Finding a new way to engage the audience within the boundaries of genre expectation will always be more satisfying than trying to be clever and flouting those expectations.

That’s not to say that movies shouldn’t try to put their own spins on formulas or throw in twists on tired premises. Of course they should. But finding a new way to effectively engage the audience within the boundaries of genre expectation will always be more satisfying than trying to be clever and flouting those expectations with wild abandon. Understanding that principle has been Kosinski’s greatest strength across his career, from 2010’s cult favorite Tron: Legacy, to the underrated 2013 original sci-fi entry Oblivion, to the billion dollar success of 2022’s Top Gun: Maverick. His next best strength is getting out of his own way and making his name on reliable craft over flashy sensibilities. Not that we don’t love our idiosyncratic auteurs like M. Night Shyamalan or Guillermo del Toro, but solid journeyman work is just as respectable and difficult to actually pull off.

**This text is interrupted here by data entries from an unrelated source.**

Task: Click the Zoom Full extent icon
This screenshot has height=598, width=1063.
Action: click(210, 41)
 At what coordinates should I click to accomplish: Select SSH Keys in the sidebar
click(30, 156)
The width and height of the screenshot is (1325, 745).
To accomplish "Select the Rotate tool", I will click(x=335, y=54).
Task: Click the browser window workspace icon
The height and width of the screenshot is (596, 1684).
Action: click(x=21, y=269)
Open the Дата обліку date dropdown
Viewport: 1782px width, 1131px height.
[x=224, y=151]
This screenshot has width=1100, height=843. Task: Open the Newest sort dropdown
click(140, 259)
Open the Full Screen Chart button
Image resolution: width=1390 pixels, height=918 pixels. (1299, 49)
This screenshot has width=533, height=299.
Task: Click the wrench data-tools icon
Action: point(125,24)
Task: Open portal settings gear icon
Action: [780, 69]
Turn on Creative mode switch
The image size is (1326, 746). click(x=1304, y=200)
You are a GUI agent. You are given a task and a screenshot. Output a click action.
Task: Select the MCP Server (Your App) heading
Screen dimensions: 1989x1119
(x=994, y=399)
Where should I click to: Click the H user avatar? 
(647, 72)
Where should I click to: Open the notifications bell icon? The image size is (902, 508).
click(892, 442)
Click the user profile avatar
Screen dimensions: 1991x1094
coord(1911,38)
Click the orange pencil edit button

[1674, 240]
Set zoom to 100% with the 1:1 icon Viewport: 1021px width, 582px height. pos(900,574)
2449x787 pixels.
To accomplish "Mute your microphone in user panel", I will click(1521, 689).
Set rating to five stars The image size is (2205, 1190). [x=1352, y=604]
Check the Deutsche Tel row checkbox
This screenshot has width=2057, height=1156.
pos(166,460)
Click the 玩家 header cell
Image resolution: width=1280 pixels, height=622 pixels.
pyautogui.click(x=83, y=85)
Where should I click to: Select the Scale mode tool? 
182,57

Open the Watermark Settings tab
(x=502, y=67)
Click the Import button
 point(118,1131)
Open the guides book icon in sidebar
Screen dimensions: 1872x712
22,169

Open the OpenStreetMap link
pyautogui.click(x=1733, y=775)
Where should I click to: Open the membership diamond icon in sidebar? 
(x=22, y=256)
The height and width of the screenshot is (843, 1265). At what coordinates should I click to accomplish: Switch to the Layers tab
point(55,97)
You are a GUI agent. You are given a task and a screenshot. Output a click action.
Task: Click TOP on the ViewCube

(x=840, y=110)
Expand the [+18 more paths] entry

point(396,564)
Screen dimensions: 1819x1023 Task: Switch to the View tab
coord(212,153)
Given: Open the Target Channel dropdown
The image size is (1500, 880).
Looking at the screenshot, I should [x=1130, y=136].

We’ll see how audiences take to Kosinski’s latest, but as we head into a summer movie season set to be dominated by dinosaurs and superheroes, F1 stands as one of the year’s best surprises so far. Hollywood’s struggles with production mismanagement, VFX quality control, and fatally flawed franchise attempts are well-documented, but movies like F1 show that you can still deliver quality entertainment within the system. You simply need a director who knows what their movie is and what it’s not, and takes that mindset all the way to the finish line.